Exercise - In the reply, include exactly the lines of the entries below from the first to the line with "Click the example value scroll down arrow", that line included.

Stored data -
==================================================
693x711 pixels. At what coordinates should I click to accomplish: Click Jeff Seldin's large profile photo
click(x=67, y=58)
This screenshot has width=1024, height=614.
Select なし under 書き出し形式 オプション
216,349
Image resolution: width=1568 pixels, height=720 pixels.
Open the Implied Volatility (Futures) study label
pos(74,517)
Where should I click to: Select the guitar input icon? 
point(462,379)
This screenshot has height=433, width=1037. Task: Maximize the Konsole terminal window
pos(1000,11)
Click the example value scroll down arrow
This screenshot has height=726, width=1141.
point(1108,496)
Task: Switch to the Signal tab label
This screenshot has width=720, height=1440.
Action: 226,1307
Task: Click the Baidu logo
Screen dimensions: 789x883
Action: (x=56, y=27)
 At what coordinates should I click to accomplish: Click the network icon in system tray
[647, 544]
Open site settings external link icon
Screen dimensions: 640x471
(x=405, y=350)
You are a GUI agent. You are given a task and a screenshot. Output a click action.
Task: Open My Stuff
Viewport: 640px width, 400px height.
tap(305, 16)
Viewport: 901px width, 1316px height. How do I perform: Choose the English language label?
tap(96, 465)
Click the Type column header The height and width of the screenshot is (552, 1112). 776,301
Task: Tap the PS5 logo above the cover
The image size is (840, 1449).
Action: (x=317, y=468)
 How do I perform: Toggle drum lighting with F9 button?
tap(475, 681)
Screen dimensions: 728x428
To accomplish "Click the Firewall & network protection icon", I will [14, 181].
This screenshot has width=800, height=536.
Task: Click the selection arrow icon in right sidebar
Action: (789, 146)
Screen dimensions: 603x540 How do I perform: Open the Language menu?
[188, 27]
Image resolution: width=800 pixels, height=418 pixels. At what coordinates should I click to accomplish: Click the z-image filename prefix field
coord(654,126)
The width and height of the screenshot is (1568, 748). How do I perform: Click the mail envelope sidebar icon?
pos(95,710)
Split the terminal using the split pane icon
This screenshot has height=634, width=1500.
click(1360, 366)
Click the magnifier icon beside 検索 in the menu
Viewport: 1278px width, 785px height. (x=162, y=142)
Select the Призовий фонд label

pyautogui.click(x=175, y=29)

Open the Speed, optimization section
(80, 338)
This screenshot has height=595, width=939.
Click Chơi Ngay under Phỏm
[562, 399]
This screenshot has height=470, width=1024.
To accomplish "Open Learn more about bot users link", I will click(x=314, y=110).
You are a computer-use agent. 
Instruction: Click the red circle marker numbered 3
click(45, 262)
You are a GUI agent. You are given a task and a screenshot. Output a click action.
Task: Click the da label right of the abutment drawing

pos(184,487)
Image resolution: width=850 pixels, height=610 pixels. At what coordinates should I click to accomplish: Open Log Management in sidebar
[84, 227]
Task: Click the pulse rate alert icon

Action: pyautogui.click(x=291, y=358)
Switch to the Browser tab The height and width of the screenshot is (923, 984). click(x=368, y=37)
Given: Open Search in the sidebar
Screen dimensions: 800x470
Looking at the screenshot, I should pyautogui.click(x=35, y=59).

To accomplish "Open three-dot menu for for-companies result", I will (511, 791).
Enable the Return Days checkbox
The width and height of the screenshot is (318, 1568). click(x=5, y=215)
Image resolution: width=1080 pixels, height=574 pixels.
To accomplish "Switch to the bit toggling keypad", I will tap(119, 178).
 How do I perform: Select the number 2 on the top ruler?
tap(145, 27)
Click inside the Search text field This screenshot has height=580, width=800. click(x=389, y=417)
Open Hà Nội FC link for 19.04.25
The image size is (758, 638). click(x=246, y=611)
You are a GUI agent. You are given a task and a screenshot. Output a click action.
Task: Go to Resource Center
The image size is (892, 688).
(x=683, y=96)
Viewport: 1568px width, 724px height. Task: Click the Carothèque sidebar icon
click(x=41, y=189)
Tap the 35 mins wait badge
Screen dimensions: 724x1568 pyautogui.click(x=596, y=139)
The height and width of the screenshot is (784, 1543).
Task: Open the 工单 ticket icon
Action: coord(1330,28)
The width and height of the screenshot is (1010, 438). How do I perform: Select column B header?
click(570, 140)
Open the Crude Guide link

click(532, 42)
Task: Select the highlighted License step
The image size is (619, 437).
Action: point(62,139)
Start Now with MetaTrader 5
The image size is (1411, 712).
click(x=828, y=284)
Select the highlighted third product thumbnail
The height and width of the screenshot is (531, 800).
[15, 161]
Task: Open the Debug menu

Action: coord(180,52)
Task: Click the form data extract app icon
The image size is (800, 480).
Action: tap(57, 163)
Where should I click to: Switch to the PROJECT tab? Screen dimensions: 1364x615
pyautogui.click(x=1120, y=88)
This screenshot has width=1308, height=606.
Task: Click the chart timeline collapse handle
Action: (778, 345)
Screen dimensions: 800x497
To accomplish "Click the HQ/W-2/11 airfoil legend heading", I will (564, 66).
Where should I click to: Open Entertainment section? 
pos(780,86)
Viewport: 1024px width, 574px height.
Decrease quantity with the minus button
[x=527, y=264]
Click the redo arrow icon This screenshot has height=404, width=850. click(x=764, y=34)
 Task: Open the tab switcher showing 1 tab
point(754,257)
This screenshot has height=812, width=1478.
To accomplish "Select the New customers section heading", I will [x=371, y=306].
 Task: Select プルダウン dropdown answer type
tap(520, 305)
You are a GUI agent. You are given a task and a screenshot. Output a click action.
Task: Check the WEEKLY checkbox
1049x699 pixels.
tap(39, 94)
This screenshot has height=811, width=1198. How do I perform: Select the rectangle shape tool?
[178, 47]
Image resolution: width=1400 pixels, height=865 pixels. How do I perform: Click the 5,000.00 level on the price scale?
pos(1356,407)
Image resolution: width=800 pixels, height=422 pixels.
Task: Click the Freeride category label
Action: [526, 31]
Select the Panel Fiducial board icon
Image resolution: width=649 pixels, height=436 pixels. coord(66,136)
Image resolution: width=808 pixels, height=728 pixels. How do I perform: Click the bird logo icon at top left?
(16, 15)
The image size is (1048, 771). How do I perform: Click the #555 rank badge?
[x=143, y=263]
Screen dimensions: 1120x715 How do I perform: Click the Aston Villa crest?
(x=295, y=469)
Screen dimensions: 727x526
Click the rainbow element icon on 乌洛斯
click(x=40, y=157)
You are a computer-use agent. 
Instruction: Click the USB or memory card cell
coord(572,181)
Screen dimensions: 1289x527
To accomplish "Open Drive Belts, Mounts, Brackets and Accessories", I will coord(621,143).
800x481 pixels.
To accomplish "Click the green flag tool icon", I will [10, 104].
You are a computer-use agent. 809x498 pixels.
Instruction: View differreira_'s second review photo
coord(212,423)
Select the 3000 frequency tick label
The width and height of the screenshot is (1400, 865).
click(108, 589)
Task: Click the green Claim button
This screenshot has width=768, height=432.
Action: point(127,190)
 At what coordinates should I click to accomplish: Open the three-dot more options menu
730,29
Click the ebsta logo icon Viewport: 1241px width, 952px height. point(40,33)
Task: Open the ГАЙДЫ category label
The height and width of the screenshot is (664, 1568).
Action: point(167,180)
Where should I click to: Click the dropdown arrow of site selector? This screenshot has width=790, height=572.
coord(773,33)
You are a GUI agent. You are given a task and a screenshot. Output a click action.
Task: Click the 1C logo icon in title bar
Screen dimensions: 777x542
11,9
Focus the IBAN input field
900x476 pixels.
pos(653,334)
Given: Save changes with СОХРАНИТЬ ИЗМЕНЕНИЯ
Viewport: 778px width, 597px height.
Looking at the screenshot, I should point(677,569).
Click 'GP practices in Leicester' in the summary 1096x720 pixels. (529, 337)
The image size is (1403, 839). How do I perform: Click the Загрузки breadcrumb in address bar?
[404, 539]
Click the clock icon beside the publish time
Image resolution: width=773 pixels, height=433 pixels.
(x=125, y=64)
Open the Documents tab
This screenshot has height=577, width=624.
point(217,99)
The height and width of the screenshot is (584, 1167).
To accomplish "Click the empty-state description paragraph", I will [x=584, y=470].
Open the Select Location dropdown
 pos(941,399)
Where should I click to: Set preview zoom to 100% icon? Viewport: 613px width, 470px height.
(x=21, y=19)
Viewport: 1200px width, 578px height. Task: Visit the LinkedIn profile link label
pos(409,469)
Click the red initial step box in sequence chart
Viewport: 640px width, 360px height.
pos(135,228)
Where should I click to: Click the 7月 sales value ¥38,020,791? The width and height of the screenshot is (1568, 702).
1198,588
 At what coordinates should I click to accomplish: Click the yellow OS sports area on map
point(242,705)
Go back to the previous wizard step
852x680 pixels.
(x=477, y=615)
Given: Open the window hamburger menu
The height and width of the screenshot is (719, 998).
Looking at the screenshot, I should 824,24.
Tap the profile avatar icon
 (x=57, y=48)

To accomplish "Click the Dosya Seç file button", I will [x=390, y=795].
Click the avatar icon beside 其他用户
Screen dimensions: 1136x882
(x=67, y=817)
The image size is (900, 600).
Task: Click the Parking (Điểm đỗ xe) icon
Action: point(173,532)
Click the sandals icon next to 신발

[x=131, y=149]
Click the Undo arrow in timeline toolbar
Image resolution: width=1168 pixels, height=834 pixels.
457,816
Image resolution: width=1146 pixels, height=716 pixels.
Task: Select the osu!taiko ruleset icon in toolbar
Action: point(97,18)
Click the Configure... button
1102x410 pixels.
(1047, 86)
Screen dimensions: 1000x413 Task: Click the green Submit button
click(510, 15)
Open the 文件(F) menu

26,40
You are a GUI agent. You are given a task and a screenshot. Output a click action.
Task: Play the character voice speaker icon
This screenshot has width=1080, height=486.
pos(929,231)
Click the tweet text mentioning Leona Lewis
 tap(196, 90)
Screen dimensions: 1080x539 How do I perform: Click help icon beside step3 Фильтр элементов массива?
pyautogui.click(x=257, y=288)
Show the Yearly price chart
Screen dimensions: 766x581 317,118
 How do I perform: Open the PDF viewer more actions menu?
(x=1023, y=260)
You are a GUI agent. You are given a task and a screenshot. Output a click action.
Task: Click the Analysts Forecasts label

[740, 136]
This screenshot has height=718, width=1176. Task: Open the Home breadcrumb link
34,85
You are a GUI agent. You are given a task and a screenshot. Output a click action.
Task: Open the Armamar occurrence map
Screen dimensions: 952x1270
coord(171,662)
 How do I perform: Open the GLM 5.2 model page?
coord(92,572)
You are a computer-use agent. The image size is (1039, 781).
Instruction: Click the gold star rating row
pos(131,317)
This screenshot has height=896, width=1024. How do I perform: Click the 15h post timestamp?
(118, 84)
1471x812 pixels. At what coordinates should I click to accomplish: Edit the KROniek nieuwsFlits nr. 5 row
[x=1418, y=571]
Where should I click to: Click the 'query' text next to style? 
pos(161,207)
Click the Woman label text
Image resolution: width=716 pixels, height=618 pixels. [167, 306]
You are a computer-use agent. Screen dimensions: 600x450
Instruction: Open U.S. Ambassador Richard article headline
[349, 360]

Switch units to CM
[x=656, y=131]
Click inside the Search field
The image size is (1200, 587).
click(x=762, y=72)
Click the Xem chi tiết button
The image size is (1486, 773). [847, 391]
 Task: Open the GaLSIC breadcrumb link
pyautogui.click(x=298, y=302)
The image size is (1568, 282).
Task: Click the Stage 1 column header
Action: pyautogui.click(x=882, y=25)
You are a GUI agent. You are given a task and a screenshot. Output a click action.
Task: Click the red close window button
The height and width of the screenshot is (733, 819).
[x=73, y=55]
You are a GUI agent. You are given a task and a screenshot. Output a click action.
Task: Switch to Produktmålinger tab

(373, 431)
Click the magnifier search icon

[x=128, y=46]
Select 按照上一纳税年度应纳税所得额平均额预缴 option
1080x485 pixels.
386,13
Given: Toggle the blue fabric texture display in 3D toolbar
==================================================
Result of this task -
693x711 pixels. At what coordinates should I click to accomplish: Click Jeff Seldin's large profile photo
click(x=67, y=58)
This screenshot has width=1024, height=614.
Select なし under 書き出し形式 オプション
216,349
Image resolution: width=1568 pixels, height=720 pixels.
Open the Implied Volatility (Futures) study label
pos(74,517)
Where should I click to: Select the guitar input icon? 
point(462,379)
This screenshot has height=433, width=1037. Task: Maximize the Konsole terminal window
pos(1000,11)
Click the example value scroll down arrow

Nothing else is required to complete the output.